The on-premises integration model is designed for clients who do not want data or traffic to leave their network, who must comply with legislation or regulatory requirements in their country of operation or industry.

In this model, connectors run within the client’s infrastructure and transfer data into the client’s NEXUS instance using the NEXUS IC-Web interface.

Connector Behaviour

Typically, a Windows-based service application is installed on the client’s infrastructure and runs at intervals agreed with the client. More than one connector can be installed for a client, allowing multiple workflows to obtain data and process it into the NEXUS IC-Web interface from within the client’s infrastructure.

Deployment Topology

Client-hosted infrastructure

This topology is used when the client requires all connectors to be locally installed within their own network. The connectors run as Windows services on a schedule, moving data from various source systems that the client has access to and processing that data into the client’s NEXUS instance via the IC-Web interface.

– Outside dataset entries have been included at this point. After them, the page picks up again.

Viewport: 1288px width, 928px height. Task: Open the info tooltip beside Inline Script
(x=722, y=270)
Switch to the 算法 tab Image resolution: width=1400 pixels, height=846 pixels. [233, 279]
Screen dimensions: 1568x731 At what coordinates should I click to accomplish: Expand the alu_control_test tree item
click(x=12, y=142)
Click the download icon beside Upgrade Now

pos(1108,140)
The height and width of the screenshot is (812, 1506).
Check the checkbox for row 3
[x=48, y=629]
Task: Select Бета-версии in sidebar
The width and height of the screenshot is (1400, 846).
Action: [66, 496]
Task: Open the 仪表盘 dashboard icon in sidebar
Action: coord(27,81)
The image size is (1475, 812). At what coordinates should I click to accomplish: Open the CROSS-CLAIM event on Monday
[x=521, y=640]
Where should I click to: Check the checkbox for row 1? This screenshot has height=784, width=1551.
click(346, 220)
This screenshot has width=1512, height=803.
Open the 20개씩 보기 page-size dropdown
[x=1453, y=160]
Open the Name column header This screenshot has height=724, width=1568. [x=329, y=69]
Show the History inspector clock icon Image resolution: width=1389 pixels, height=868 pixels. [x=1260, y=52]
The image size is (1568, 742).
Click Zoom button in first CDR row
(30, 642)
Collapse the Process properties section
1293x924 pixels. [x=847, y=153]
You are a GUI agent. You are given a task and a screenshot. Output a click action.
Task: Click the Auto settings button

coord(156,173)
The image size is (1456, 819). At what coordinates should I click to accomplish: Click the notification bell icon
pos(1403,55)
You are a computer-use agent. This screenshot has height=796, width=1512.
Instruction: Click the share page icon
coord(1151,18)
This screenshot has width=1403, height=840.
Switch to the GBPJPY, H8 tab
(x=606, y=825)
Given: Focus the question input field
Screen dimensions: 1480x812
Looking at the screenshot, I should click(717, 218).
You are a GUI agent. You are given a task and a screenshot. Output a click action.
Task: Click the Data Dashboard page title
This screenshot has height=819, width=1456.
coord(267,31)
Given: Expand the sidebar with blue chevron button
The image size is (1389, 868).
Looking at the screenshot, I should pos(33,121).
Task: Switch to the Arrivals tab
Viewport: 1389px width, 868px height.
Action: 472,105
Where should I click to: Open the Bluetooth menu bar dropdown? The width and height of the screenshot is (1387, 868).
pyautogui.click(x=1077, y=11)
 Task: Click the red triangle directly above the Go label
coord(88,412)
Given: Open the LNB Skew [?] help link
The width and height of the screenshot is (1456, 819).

The following diagram shows an example of a typical setup:

_images/data.connectors.onprem.png

Execution flow

  1. The connector establishes a connection to the on-premises data source and retrieves the required data into the execution flow configured for that connector. Sources driven by dynamic configuration files include:

    • External REST APIs, connection made over REST with support for OAuth.

    • Local NEXUS IC-Web, connection made over REST using IC-Web protocols.

    • NTFS JSON files, connection made to local file systems where JSON files are dropped for processing.

    • SharePoint site folders, connection made to process JSON files.

    • SQL sources, connection made over Open Database Connectivity (ODBC), supporting Microsoft SQL Server and Oracle data sources.

  2. The connector then connects to the client’s in-client-infrastructure NEXUS instance via the IC-Web interface and submits the data to NEXUS.

Security Considerations

  • All REST API traffic between connectors and data sources is:

    1. Encrypted over HTTPS using TLS, with a minimum cipher suite of TLS_RSA_WITH_AES_128_CBC_SHA.

    2. Requires a credential artefact known as a function key, which supports immediate value rotations at a clients’ request.

  • All inbound and outbound traffic involving on-premises connectors in a hybrid-cloud configuration follows the same security controls described above.